6th April 2020

Environment North Sea oil firm accused of profiting from deadly industry

Environment North Sea oil firm accused of profiting from deadly industry


environment The Ocean Alliance

Image caption

The BBC tracked down the Ocean Alliance (centre) in Alang

A North Sea oil company with a base in Scotland has been accused of profiting from a deadly and toxic industry after two of its oil rigs ended up being scrapped on a beach in India.

Campaigners say at least 137 people have died over the last decade in the shipbreaking yards in Alang, and that the yards cause “massive” damage to the environment.

Diamond Offshore, a leading offshore drilling firm with major bases in the US and Aberdeen, sold five rigs to another company, Global Marketing Systems (GMS), in 2017. It is likely that each rig contains tonnes of toxic waste.

A new BBC Disclosure programme due to be broadcast at 20:30 on Monday reveals that GMS sold on two rigs, which had been operating in US waters, to shipbreaking yards in Alang.

The other three rigs were detained in the Cromarty Firth by the Scottish Environment Protection Agency (Sepa) because it believed they too were bound for India.

■ **Data extracts**:
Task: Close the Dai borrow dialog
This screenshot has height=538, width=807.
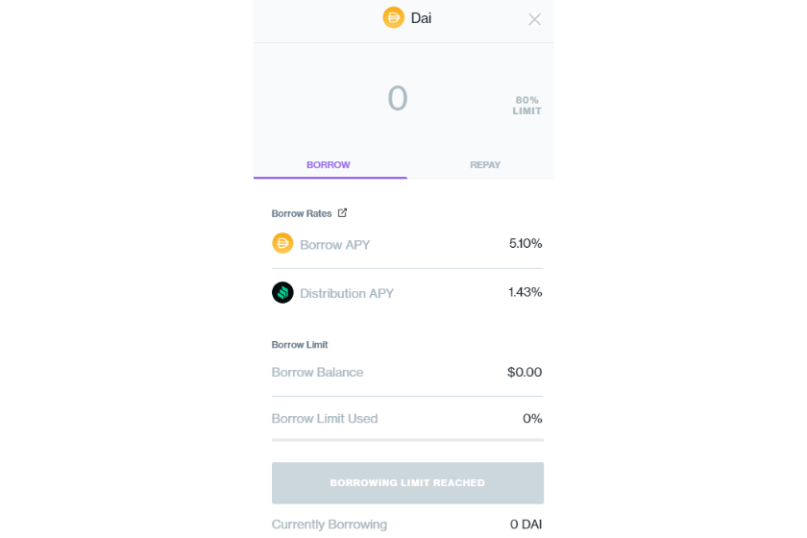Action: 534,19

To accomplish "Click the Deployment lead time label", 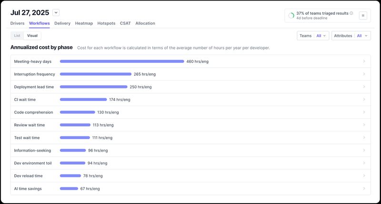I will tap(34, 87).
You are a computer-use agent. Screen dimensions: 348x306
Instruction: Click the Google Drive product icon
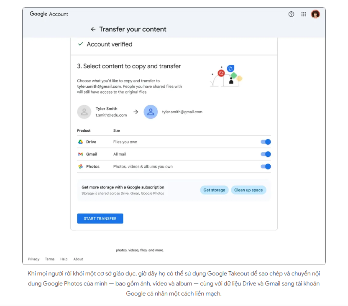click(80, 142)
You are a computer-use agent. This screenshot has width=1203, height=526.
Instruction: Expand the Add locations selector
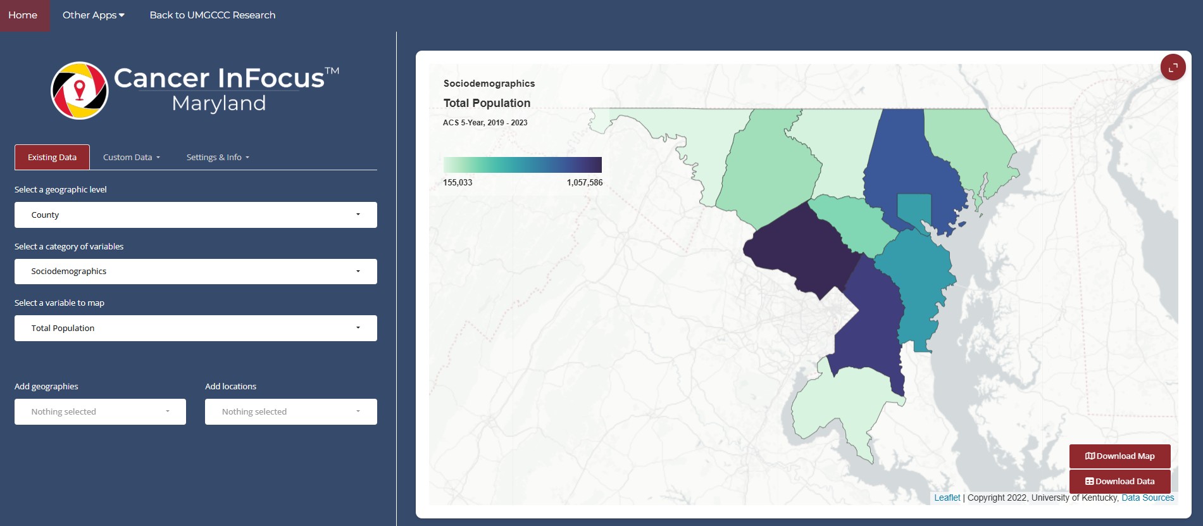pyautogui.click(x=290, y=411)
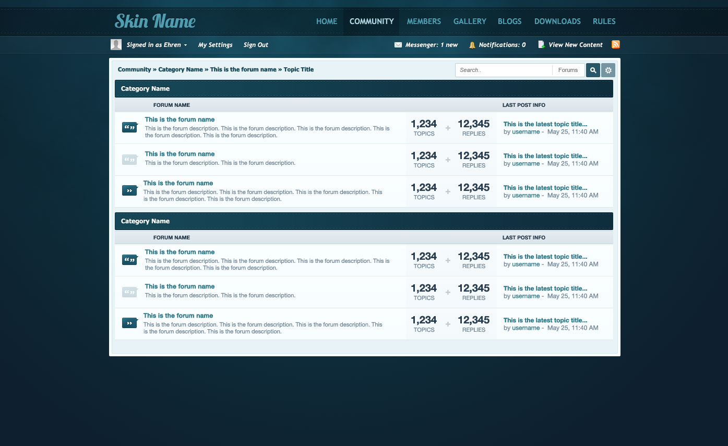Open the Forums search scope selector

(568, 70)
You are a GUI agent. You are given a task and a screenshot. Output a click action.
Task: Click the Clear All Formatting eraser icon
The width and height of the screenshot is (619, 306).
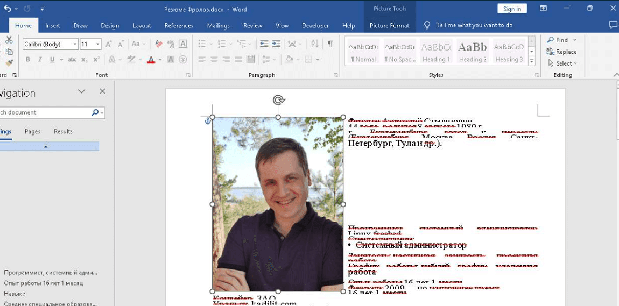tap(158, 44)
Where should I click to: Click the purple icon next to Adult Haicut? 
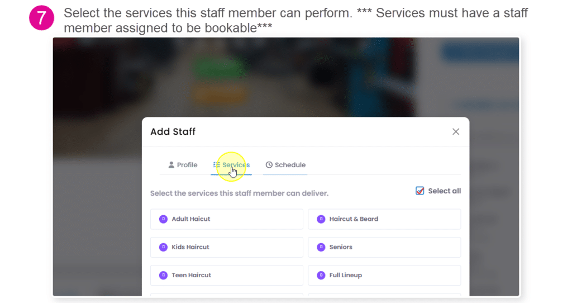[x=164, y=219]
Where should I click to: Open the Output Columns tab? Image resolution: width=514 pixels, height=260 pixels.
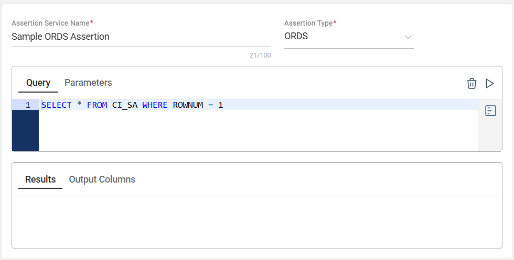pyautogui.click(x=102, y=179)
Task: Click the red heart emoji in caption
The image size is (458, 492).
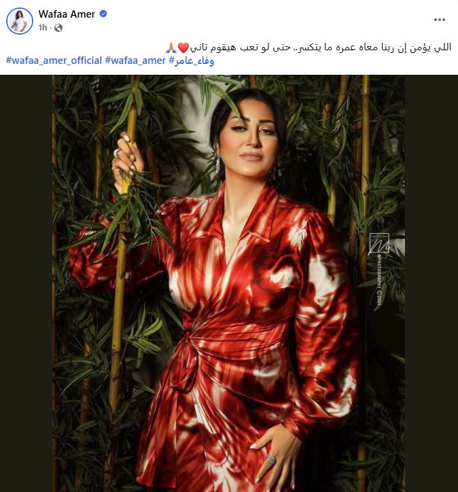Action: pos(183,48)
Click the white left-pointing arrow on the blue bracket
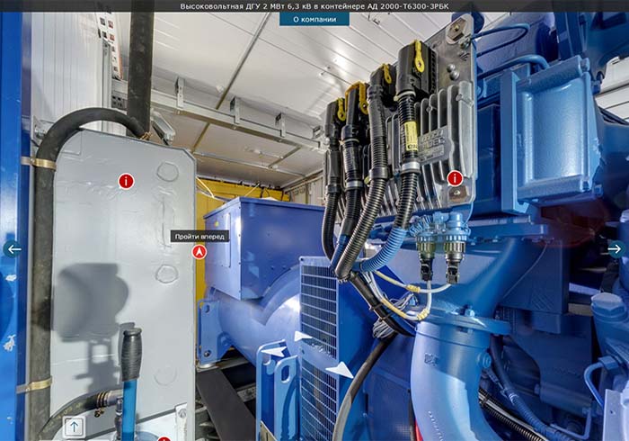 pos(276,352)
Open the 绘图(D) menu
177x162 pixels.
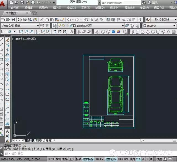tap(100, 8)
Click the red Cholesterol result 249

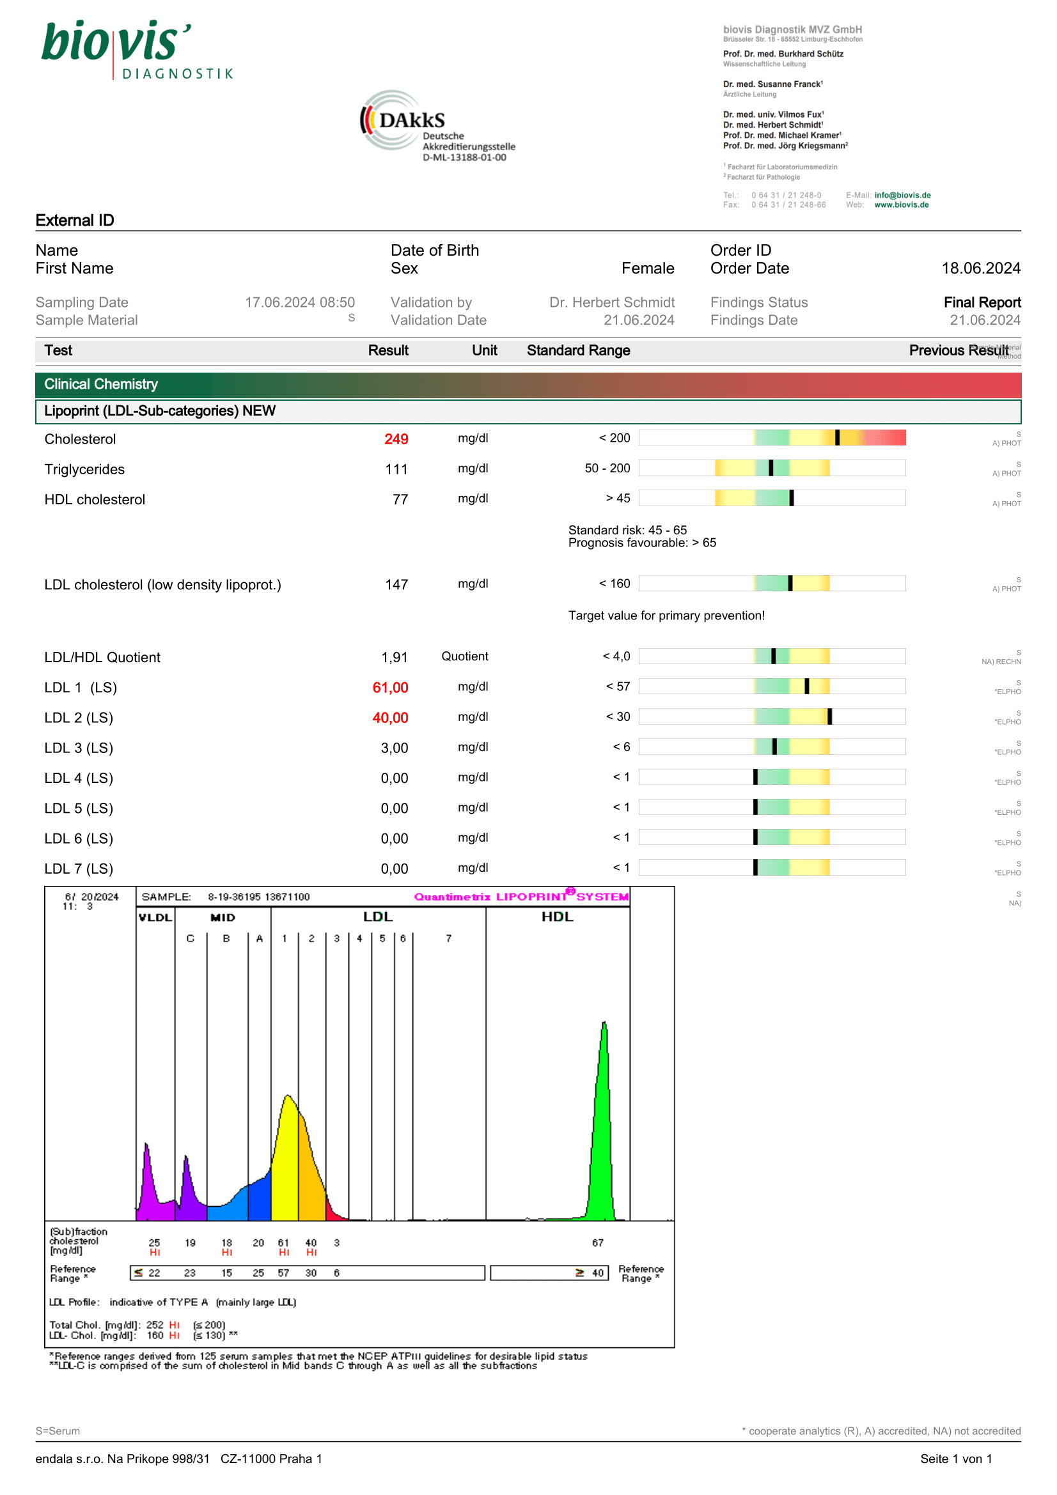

■ **Exercises to complete**:
[1] Answer these questions from the article on the scrapped North Sea oil rigs:
(a) According to campaigners, how many people have died over the last decade in the shipbreaking yards in Alang?
(b) To which company did Diamond Offshore sell five rigs in 2017?
(c) Where were the other three rigs detained, and by which body?
[2] Please write the next part of the article on the scrapped North Sea oil rigs, starting right after its final paragraph.

■ **Answers given**:
[1]
(a) At least 137.
(b) Global Marketing Systems (GMS).
(c) In the Cromarty Firth, by the Scottish Environment Protection Agency (Sepa).

[2]
UK and international law prevents the movement of waste from the UK to developing countries.

Image caption

Rigs have been detained in the Cromarty Firth by the Scottish Environmental Protection Agency

Sepa chief executive Terry A’Hearn told the BBC the three rigs will remain in the Cromarty Firth until it is satisfied they are going somewhere that they can be “handled properly”.

He said companies like Diamond Offshore had a “duty of care” under the law” to make sure that they’re giving their material to someone who’s going to be doing the right thing with it”.

Companies seeking to sell their retired ships or rigs often use cash buyers, or “middlemen”, like GMS – which has been accused of flouting international laws by selling to shipbreaking yards with poor safety records in south Asia.

Shipbreaking yards in India, Bangladesh and Pakistan have much lower costs than approved recycling yards in Europe, and pay a much higher premium for ships and rigs which are due to be scrapped.

The industry in South Asia has been criticised by campaigners over its safety and environmental record.

Environment ‘Poor practices’

Ingvild Jenssen, from campaign group Shipbreaking Platform, told BBC Disclosure the environmental impact was “massive” and that workers lacked proper protective equipment.

She said: “Western shipping companies are earning millions of dollars… exploiting poor practices in South Asia.”

BBC Disclosure tracked down one of Diamond Offshore’s old rigs, the Ocean Alliance, in Alang.

It had been sold on by GMS to the Hariyana shipbreaking yard, where workers say they are only paid about 35p an hour.

The Hariyana website says it operates a “green recycling policy” and that workers’ safety is a priority.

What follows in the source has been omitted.